# Supplied text:

-----

Chattanooga Choo-Choo

IMG_2117Our new bird feeder has been operational since Christmas day. A pair of hummingbirds use it but so far only one “regular” bird, the little goldfinch there on the left, and it’s only interested in the hummingbird nectar, not the seed. In time, we expect, other birds will discover the feeder and start to visit. The camera activates when it sees movement and records for ten seconds. A solar panel powers it for a 24-hour cycle, so no batteries are required (at least here in southern Arizona). To date we have over a hundred short videos. When we start getting a wider variety of birds (and bats at night, once they return from wintering in Mexico), the videos will become more interesting.

Speaking of which, the videos are stored in the cloud, and here I speak of things I know almost nothing about. We subscribed for the cloud service the manufacturer recommends. The introductory month is cheap, but then the price goes up to about $35 a year. I think we’ll just have to suck it up. There’s no internal storage, and we’ll want to store and share videos, especially once a wider variety of birds start using the feeder.

-----

# Data excerpt:
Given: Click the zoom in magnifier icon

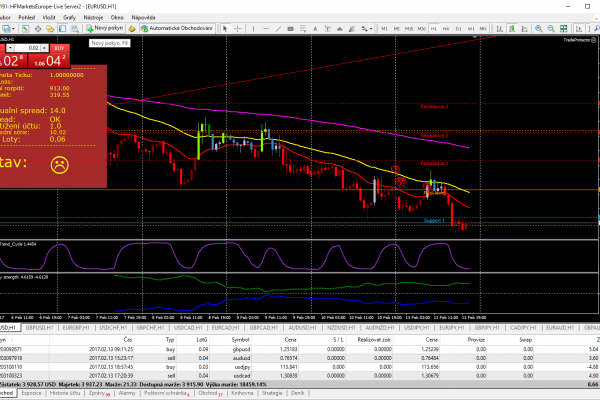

-----

# Required work:
Print everything in the bird feeder post from "Speaking of which, the" down to "using the feeder.". You won't need the lines to do this.

# Task response:
Speaking of which, the videos are stored in the cloud, and here I speak of things I know almost nothing about. We subscribed for the cloud service the manufacturer recommends. The introductory month is cheap, but then the price goes up to about $35 a year. I think we’ll just have to suck it up. There’s no internal storage, and we’ll want to store and share videos, especially once a wider variety of birds start using the feeder.